# [ABOUT THIS TASK]
Please write out every entry below, word for word.

(Collected data)

========================================

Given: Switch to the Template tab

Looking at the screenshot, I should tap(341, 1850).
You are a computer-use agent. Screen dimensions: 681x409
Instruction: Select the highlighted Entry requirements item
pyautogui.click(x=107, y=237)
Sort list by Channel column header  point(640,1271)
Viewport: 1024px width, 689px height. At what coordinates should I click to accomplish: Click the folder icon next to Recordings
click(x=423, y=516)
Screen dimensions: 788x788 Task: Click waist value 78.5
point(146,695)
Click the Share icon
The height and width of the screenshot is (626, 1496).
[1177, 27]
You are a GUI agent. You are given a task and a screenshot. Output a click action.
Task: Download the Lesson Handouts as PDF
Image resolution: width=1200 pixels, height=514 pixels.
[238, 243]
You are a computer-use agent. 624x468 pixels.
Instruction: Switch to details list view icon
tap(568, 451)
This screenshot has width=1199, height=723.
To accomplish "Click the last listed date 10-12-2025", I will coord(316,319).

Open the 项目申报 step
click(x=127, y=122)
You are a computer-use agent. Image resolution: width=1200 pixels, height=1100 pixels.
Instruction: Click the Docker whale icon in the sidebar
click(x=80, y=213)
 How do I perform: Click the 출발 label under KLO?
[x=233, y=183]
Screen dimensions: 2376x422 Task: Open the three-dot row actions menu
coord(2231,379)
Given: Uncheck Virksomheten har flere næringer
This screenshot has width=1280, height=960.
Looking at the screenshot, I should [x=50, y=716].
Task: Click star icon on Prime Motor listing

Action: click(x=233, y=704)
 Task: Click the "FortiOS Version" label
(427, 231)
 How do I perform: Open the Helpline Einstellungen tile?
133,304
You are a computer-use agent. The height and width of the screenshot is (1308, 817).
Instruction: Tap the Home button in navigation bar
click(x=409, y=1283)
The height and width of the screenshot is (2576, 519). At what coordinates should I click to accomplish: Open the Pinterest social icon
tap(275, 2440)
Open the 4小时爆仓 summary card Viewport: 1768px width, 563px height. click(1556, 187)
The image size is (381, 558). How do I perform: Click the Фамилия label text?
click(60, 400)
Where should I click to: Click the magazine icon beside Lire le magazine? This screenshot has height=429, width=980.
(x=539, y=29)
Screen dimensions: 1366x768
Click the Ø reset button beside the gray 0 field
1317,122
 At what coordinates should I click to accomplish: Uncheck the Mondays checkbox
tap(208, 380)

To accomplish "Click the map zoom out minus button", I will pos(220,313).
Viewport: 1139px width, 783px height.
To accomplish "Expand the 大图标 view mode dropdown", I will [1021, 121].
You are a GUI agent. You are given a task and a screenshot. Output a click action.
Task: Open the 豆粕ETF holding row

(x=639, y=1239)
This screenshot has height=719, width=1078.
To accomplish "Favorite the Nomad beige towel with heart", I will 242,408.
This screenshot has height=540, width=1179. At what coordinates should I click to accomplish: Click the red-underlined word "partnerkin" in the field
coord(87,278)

========================================

# [ANSWER TO THIS EXERCISE]
Given: Switch to the Template tab

Looking at the screenshot, I should tap(341, 1850).
You are a computer-use agent. Screen dimensions: 681x409
Instruction: Select the highlighted Entry requirements item
pyautogui.click(x=107, y=237)
Sort list by Channel column header  point(640,1271)
Viewport: 1024px width, 689px height. At what coordinates should I click to accomplish: Click the folder icon next to Recordings
click(x=423, y=516)
Screen dimensions: 788x788 Task: Click waist value 78.5
point(146,695)
Click the Share icon
The height and width of the screenshot is (626, 1496).
[1177, 27]
You are a GUI agent. You are given a task and a screenshot. Output a click action.
Task: Download the Lesson Handouts as PDF
Image resolution: width=1200 pixels, height=514 pixels.
[238, 243]
You are a computer-use agent. 624x468 pixels.
Instruction: Switch to details list view icon
tap(568, 451)
This screenshot has width=1199, height=723.
To accomplish "Click the last listed date 10-12-2025", I will coord(316,319).

Open the 项目申报 step
click(x=127, y=122)
You are a computer-use agent. Image resolution: width=1200 pixels, height=1100 pixels.
Instruction: Click the Docker whale icon in the sidebar
click(x=80, y=213)
 How do I perform: Click the 출발 label under KLO?
[x=233, y=183]
Screen dimensions: 2376x422 Task: Open the three-dot row actions menu
coord(2231,379)
Given: Uncheck Virksomheten har flere næringer
This screenshot has width=1280, height=960.
Looking at the screenshot, I should [x=50, y=716].
Task: Click star icon on Prime Motor listing

Action: click(x=233, y=704)
 Task: Click the "FortiOS Version" label
(427, 231)
 How do I perform: Open the Helpline Einstellungen tile?
133,304
You are a computer-use agent. The height and width of the screenshot is (1308, 817).
Instruction: Tap the Home button in navigation bar
click(x=409, y=1283)
The height and width of the screenshot is (2576, 519). At what coordinates should I click to accomplish: Open the Pinterest social icon
tap(275, 2440)
Open the 4小时爆仓 summary card Viewport: 1768px width, 563px height. click(1556, 187)
The image size is (381, 558). How do I perform: Click the Фамилия label text?
click(60, 400)
Where should I click to: Click the magazine icon beside Lire le magazine? This screenshot has height=429, width=980.
(x=539, y=29)
Screen dimensions: 1366x768
Click the Ø reset button beside the gray 0 field
1317,122
 At what coordinates should I click to accomplish: Uncheck the Mondays checkbox
tap(208, 380)

To accomplish "Click the map zoom out minus button", I will pos(220,313).
Viewport: 1139px width, 783px height.
To accomplish "Expand the 大图标 view mode dropdown", I will [1021, 121].
You are a GUI agent. You are given a task and a screenshot. Output a click action.
Task: Open the 豆粕ETF holding row

(x=639, y=1239)
This screenshot has height=719, width=1078.
To accomplish "Favorite the Nomad beige towel with heart", I will 242,408.
This screenshot has height=540, width=1179. At what coordinates should I click to accomplish: Click the red-underlined word "partnerkin" in the field
coord(87,278)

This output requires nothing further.